Last week, the Australian Bureau of Statistics (ABS) reported that the policy-relevant trimmed mean inflation surged by 1.0% in the September quarter to be 3.0% higher year-on-year—the top of the Reserve Bank of Australia’s (RBA) target band.

Inflation pressures were broad-based, with the share of CPI items growing above 3% rising to 50% in Q3, up from 37% in Q2:

The surge in CPI inflation has killed off hopes of near-term interest rate cuts, with financial markets ascribing a near-zero chance of the RBA cutting rates further.
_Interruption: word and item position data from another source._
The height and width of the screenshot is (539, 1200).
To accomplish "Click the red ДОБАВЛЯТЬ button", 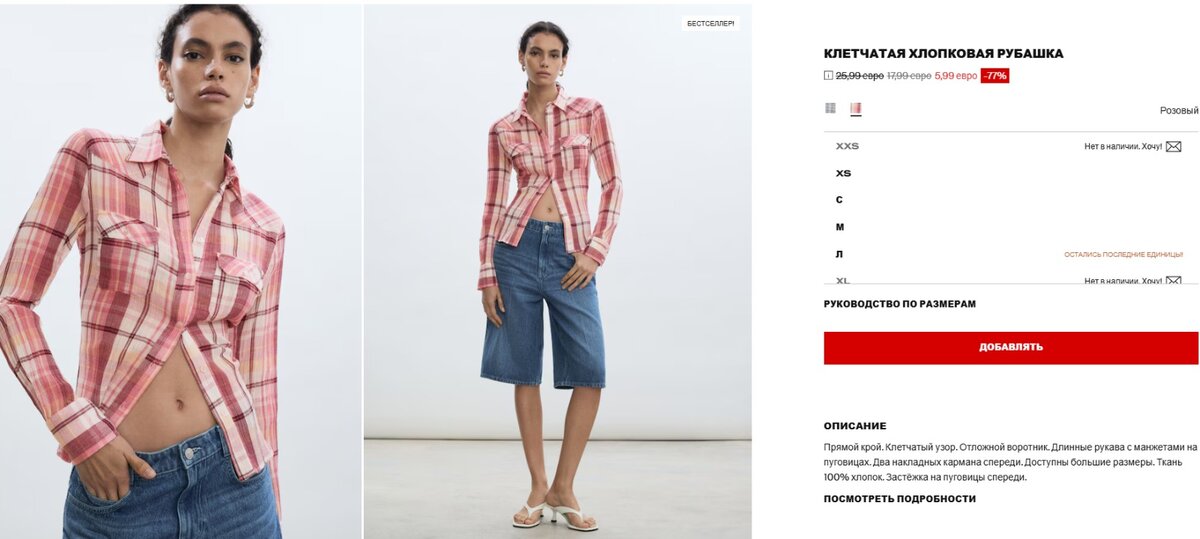I will (x=1011, y=347).
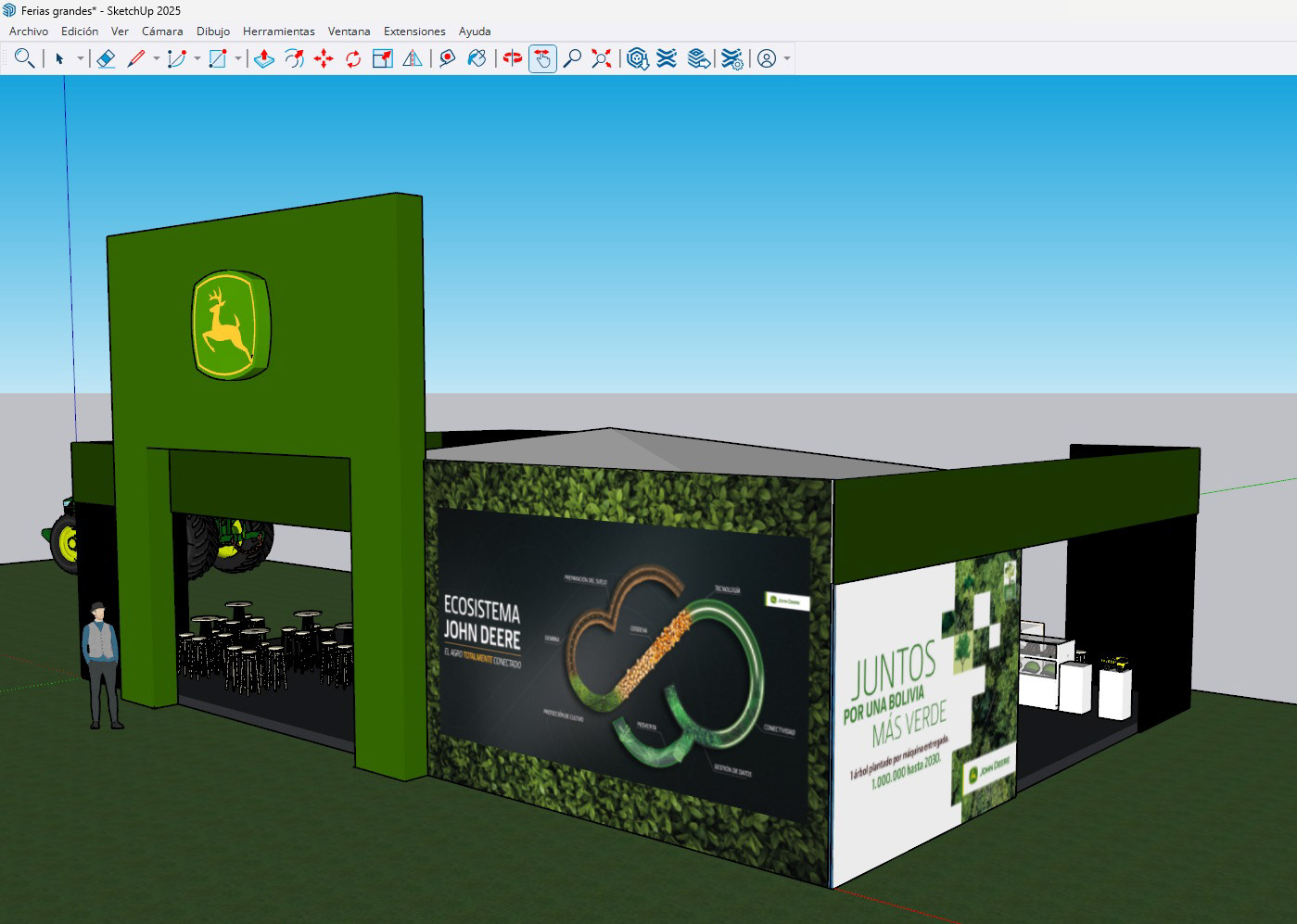Select the Eraser tool
Image resolution: width=1297 pixels, height=924 pixels.
pyautogui.click(x=106, y=58)
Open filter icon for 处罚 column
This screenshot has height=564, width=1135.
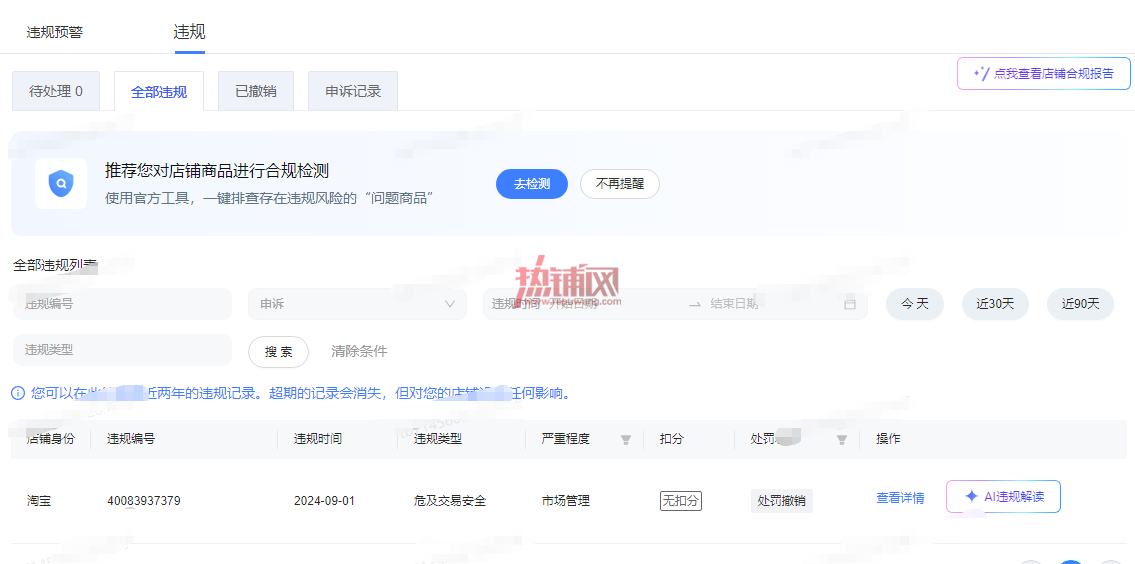pyautogui.click(x=842, y=439)
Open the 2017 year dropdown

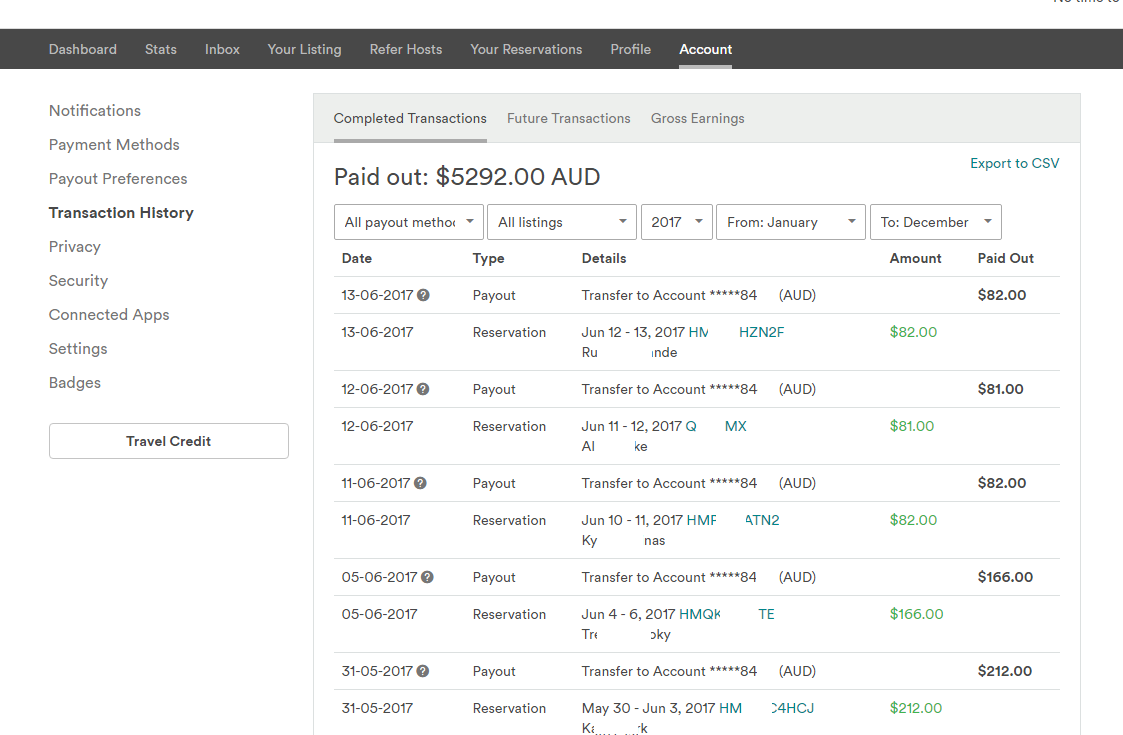click(x=676, y=222)
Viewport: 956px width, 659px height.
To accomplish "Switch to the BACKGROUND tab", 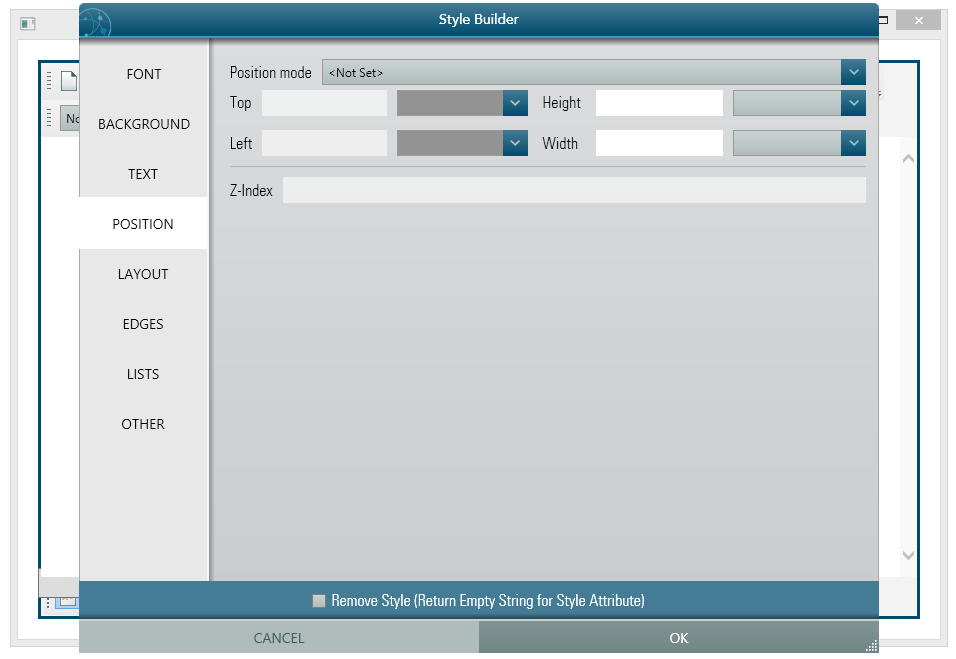I will coord(143,124).
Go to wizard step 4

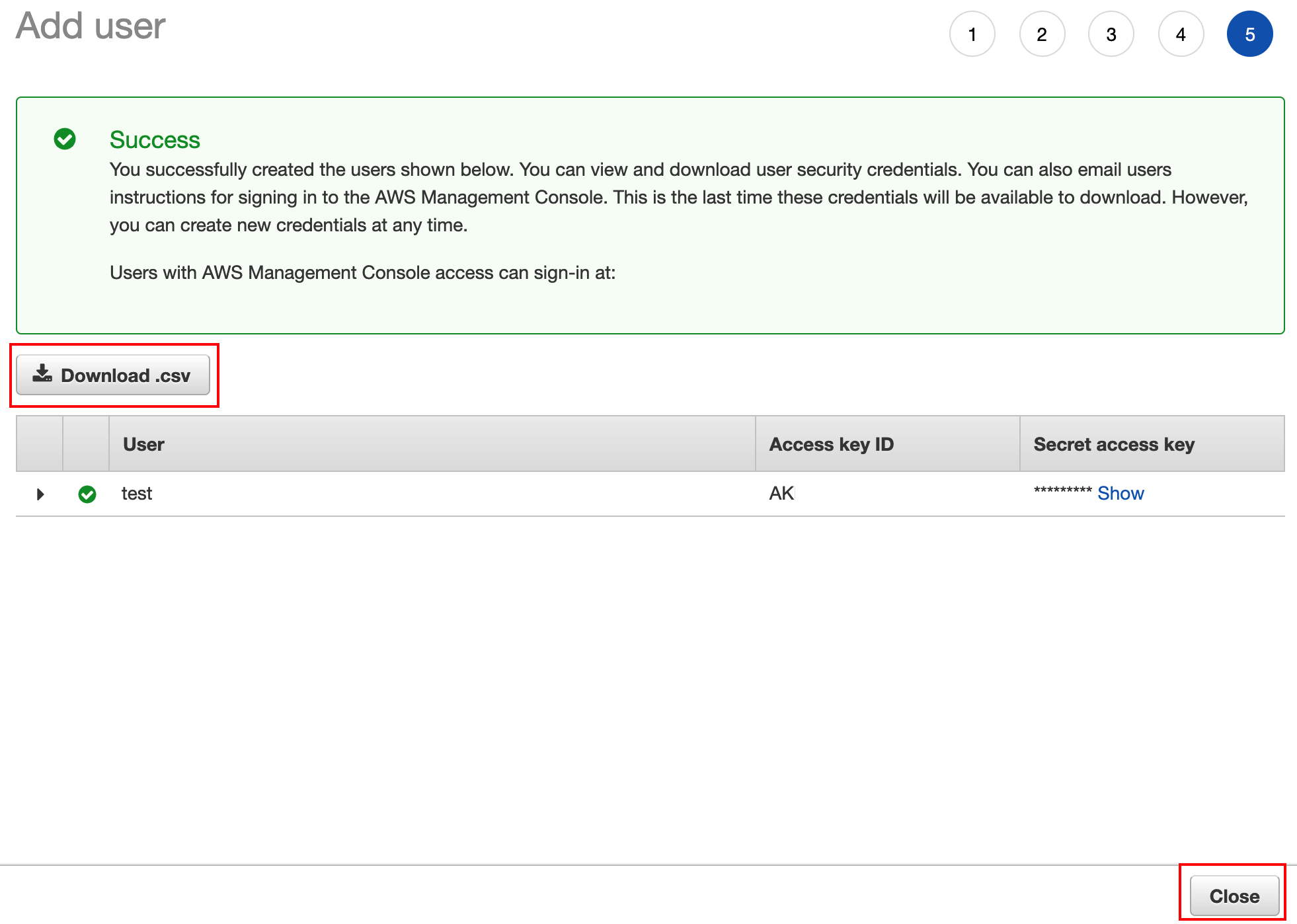1181,34
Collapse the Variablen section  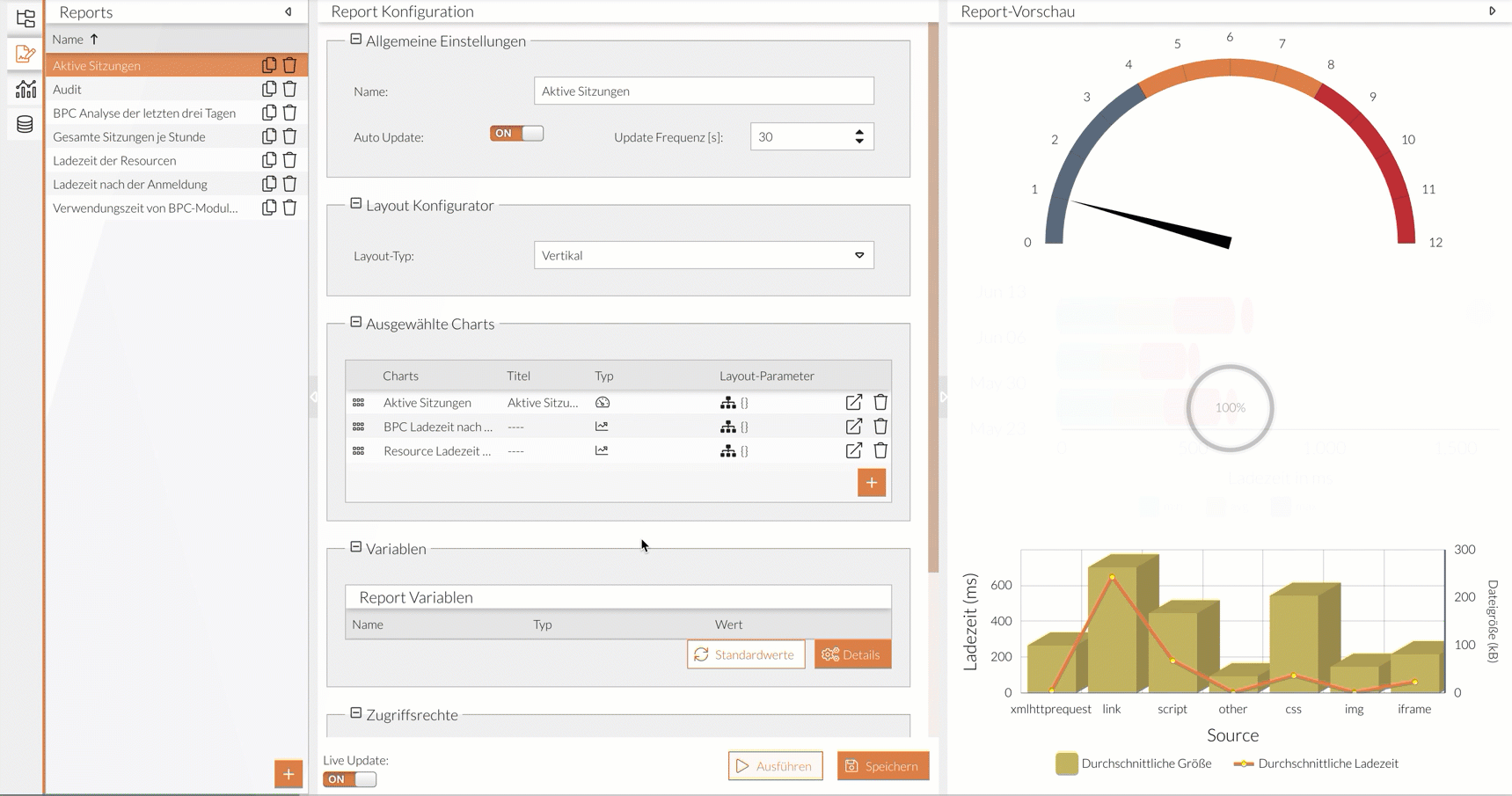pyautogui.click(x=356, y=547)
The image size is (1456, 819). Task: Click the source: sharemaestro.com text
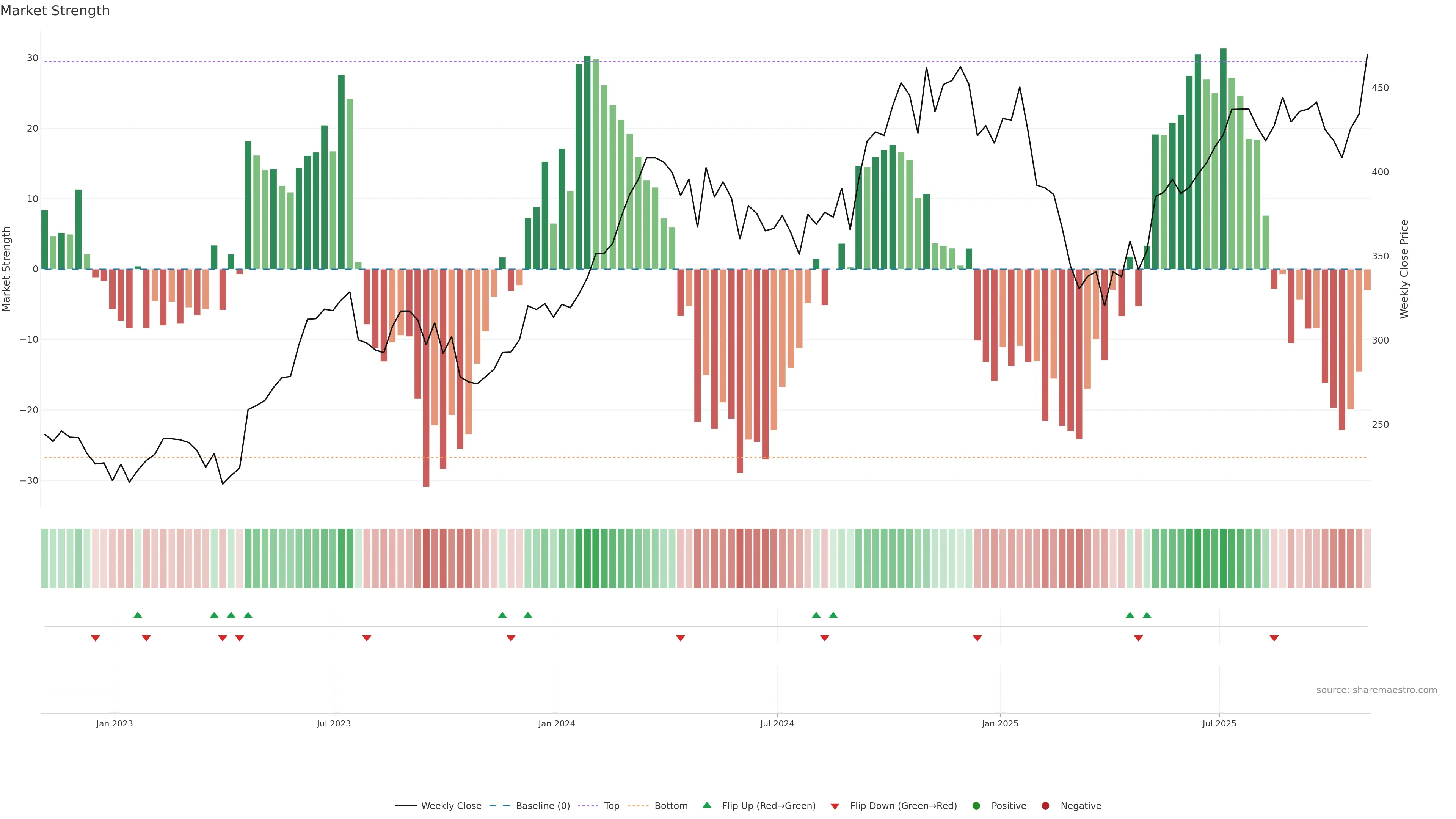coord(1376,690)
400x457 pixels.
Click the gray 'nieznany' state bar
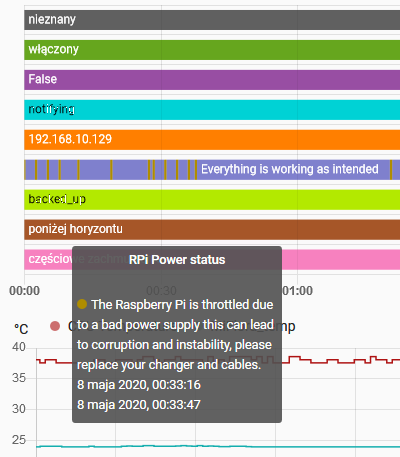pos(212,20)
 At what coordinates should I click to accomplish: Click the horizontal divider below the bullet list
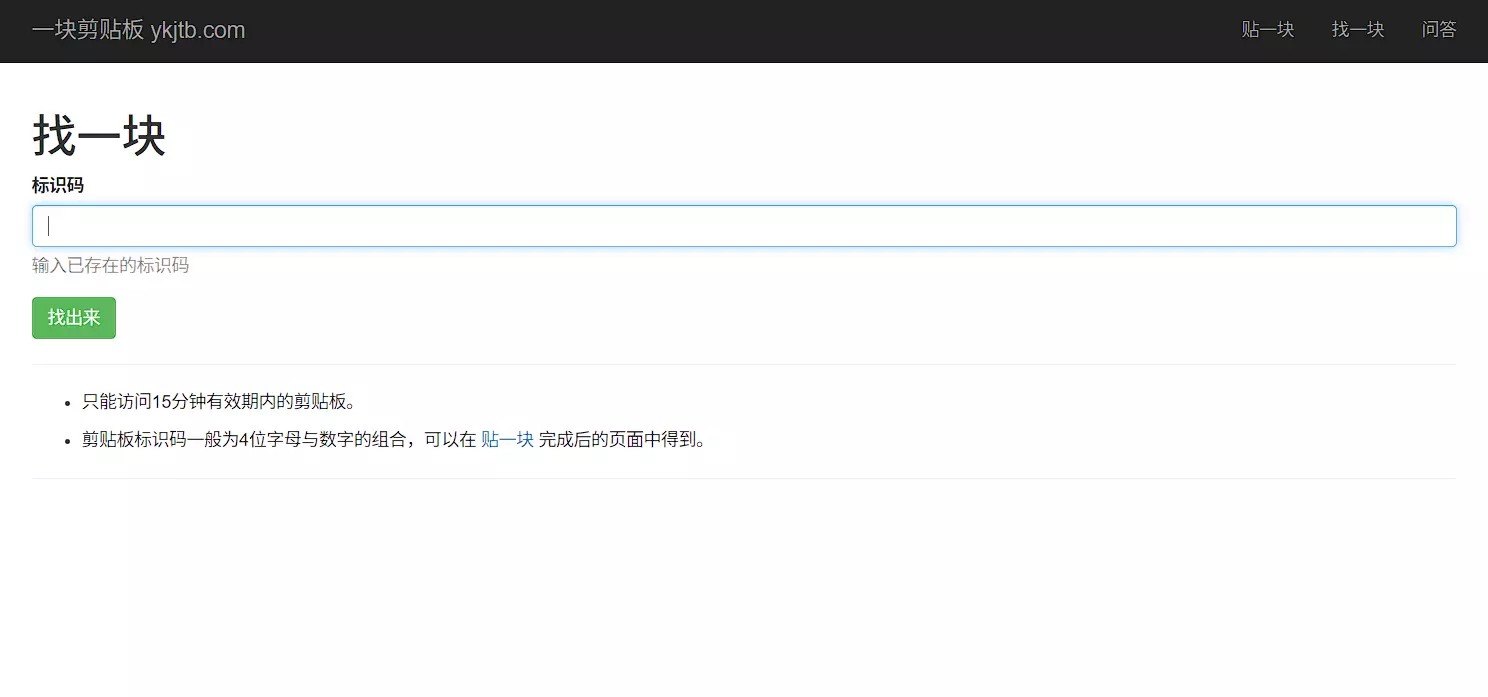point(743,479)
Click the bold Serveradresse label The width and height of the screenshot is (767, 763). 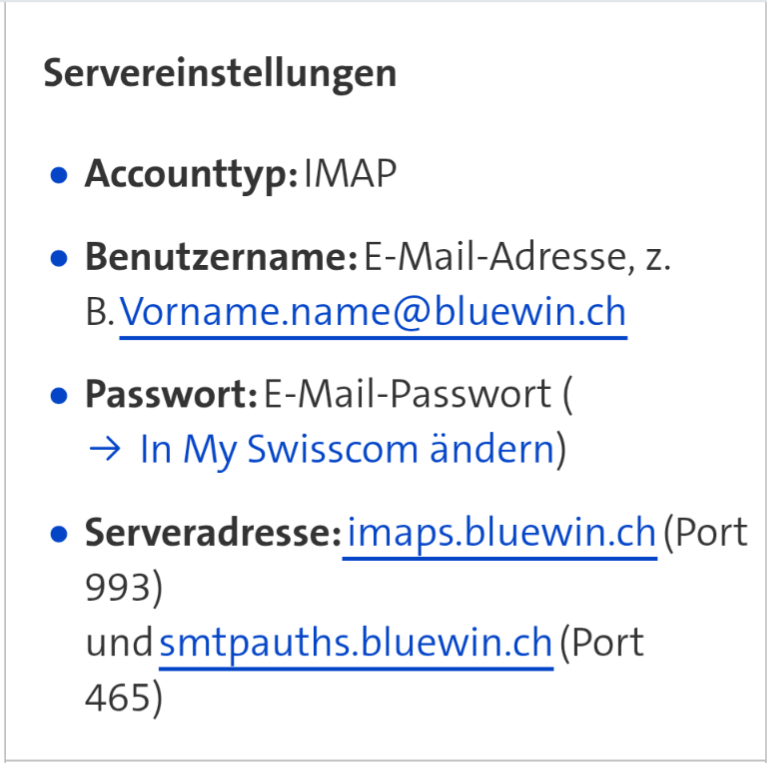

On Monday, the inflation picture in Australia worsened, with the unofficial Melbourne Institute (MI) measure of trimmed mean inflation surging higher.
As illustrated below by Justin Fabo from Antipodean Macro, MI quarterly trimmed mean inflation continued its upward surge in October, mirroring the quarterly jump in the ABS trimmed mean inflation:

Overall, the result bolsters the case that the RBA will keep interest rates on hold for the foreseeable future.
For the RBA to even consider a rate cut would require:
- Trimmed mean inflation falling back toward the middle of the target band (i.e., closer to 2.5%); and/or
- The unemployment rate rising significantly above its current level of 4.5%.
A significant rise in unemployment is the more likely outcome given the rapid expansion in labour supply (courtesy of high immigration) amid weak private sector employment growth.
But even if unemployment were to rise, any additional rate relief would be unlikely to arrive until the second quarter of 2026 at the earliest.